The only thing that irritates me is that the one gig storage is less than enough for my 2.62 GB iTunes library size comprising of 503 songs.
So, I decided to get an iPod shuffle, 2nd generation. Well some may know of the Creative Zen Stone, an uncannily and suspiciously similar player to the shuffle, selling for under half the price with the same 1 GB flash drive.
Clearly, by blatantly copying the design, features and even controls of the shuffle, Creative is trying to make a statement by showing that the iPod is not worth the 138 bucks you paid for, but it should be sold for much cheaper. (I don’t know about the Stone’s reliability or durability, but I know the given earphones are low-quality.) I’m not sure if the Stone would outdo the shuffle, but the iPod is nevertheless a strong brand to beat.
After a moment of contemplation, with a black Stone on one hand and a blue shuffle enclosed in a neat transparent plastic casing on the other, I still decided to go with the shuffle and abandoned the Stone.
First obvious reason is that the Stone doesn’t support the great iTunes or the Mac, so I can only manage it on Windows, which I don’t really like because my music is stored on the Mac.
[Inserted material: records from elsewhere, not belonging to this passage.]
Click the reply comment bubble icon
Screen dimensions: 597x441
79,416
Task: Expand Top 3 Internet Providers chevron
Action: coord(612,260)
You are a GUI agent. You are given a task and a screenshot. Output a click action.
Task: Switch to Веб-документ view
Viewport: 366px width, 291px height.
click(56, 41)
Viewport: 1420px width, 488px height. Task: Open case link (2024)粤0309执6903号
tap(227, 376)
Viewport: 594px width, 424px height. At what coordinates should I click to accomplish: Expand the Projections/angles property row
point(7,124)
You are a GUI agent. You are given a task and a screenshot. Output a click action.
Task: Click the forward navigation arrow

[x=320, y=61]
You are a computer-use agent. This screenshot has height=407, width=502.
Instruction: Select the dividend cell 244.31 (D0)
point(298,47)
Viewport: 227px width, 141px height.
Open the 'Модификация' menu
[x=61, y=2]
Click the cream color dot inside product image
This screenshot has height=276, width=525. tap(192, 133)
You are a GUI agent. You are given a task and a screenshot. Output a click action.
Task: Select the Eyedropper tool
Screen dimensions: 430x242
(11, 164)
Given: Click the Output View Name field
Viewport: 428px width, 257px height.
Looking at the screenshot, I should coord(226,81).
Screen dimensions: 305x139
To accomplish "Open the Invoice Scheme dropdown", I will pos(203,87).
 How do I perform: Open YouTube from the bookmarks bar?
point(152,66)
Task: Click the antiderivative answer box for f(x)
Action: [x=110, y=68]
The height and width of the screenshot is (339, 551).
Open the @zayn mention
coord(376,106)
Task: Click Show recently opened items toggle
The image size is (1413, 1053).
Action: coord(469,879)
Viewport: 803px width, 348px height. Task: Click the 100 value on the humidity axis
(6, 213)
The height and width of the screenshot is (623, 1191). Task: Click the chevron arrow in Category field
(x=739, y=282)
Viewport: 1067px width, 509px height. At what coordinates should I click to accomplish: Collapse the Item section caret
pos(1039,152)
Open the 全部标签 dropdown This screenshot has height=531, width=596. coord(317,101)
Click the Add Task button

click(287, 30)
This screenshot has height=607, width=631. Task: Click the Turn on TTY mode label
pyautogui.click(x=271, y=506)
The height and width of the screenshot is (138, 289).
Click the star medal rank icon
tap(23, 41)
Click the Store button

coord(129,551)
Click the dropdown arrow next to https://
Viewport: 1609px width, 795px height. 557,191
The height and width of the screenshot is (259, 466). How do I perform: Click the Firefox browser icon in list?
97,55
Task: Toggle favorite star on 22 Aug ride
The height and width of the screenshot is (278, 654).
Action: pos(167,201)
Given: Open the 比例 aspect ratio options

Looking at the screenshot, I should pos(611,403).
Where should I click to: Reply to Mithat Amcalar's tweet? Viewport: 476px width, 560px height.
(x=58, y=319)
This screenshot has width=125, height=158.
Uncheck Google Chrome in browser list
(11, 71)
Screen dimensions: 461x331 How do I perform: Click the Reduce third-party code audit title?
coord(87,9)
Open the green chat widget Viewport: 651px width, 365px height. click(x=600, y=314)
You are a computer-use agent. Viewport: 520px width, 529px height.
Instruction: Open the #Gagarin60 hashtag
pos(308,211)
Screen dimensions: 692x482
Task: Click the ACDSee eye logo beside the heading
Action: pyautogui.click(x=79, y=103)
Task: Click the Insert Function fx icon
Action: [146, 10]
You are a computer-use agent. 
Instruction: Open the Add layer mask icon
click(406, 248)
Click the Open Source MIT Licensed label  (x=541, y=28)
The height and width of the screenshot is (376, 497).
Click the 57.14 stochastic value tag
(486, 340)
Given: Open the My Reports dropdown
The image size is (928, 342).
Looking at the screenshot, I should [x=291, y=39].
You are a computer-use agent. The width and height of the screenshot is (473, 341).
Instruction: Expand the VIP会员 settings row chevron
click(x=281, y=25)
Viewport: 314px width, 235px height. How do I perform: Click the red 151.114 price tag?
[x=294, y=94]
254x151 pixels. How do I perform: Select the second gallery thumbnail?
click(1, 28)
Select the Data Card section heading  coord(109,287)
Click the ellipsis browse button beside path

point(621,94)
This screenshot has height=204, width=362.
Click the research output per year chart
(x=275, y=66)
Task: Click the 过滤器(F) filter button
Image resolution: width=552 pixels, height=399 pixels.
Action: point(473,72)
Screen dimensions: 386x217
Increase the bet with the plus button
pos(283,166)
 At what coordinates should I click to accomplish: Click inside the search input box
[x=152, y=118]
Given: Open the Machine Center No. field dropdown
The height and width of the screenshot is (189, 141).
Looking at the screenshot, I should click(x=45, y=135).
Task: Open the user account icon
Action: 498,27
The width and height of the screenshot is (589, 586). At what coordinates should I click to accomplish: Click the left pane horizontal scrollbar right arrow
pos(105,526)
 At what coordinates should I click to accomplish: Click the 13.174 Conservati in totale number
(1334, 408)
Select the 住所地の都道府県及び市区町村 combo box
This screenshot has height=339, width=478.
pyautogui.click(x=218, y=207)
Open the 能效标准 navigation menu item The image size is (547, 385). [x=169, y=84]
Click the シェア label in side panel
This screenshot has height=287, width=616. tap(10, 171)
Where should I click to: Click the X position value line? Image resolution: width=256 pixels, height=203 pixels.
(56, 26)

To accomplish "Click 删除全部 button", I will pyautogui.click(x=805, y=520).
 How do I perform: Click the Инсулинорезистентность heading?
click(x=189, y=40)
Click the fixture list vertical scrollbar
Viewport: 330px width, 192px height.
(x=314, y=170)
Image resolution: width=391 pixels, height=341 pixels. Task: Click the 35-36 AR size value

Secondly, the free optional Creative Media Lite programme for use with the Stone is definitely not comparable to iTunes, and hence is not as efficient as the shuffle with its Autofill function. Thirdly, battery life at 10 hours is shorter than the stated 12 on the shuffle. Of course, the Stone can’t support podcasts too. And the design, no matter how distinctively identical, still can’t beat the shuffle’s. I find the shuffle’s design a lot cleaner and slick.
So I ended paying for the blue shuffle.
Upon arriving home, I unwrapped it, and finally for the first time got to experience the diminutive dimensions of the world’s smallest music player. It took a while for me to figure out how to devour the unique packaging, for beneath the player lay the instruction manual, warranty, a few Apple stickers, the quirky dock, a quick reference card, and the redesigned earphones, which were noticeably longer than the original ones. (As expected, the earphones didn’t fit my odd-shaped left ear, so I chucked it aside.)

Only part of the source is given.